Big technology like renewable energy, carbon sequestration and advances in aquaculture certainly have a major role in restoring the ocean and the planet to a healthy balance, but in many cases it’s a matter of giving nature the space and time to do what it needs to do with a helping hand from all of us.
Philippe Cousteau, environmental advocate
Regulations that help replenish and protect fish stocks, restoration and conservation projects to protect and nurture natural barriers like reefs and wetlands, and reforestation efforts are all things that can have a huge impact on ocean health with no rocket science necessary.

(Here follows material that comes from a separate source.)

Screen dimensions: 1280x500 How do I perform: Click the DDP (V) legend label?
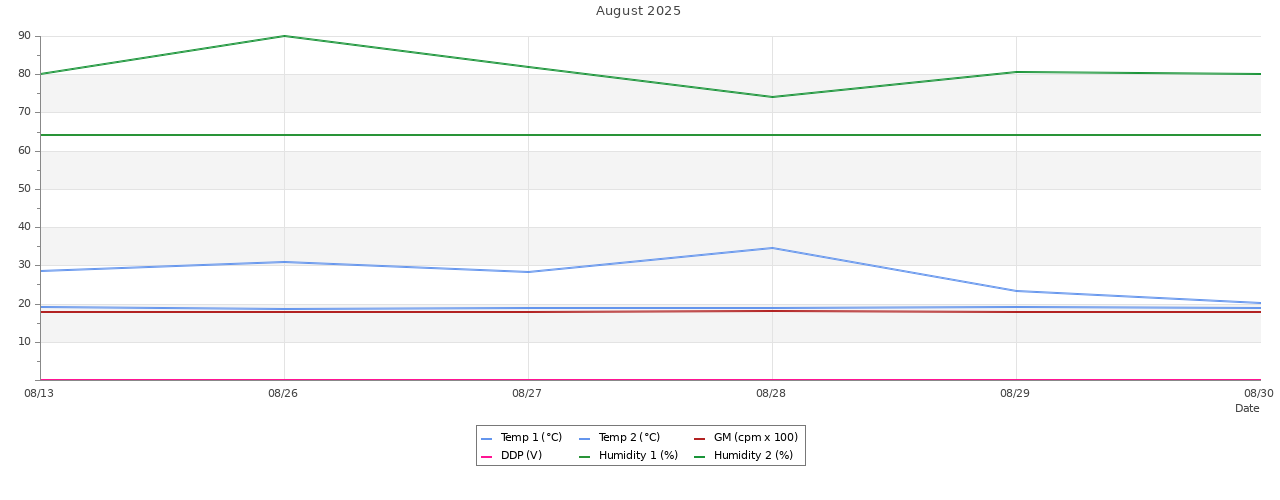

Take fisheries for example, with two billion people joining us on this planet over the next 40 years, there will be a huge need for more sources of protein. If these needed protein sources were to come primarily from livestock there is the very real potential for catastrophic pollution of water and land, not to mention the exponential increase in carbon emissions.
But, by some estimates, simply managing fisheries better could feed up to one billion of those people and remember, seafood is 7-10 times more efficient as a source of protein than land-based meat sources … if managed properly.
If you are thinking this all sounds like the future of the ocean is in the hands of policymakers and big industry, please think again. Every hour of every day each of us have the opportunity to make choices with impact, from what we eat and the things we buy to the examples we set for our children and friends.
The good news is technology and future-focused groups are providing us with some great tools and resources to get inspired and make smart decisions. For example: the Monterey Bay Aquarium’s Seafood Watch pocket guide and Ocean Conservancy’s Rippl app or EarthEcho’s Water Planet Challenge.
We can make sure the ocean continues to provide inspiration, wonder and solutions for generations, however, it all comes down to personal and collective will. Ask yourself this question: When you look upon the ocean 10 years from now, do you want to see a sad reminder of what could have been; or do you want to be filled with awe and inspired by a sense of endless possibilities?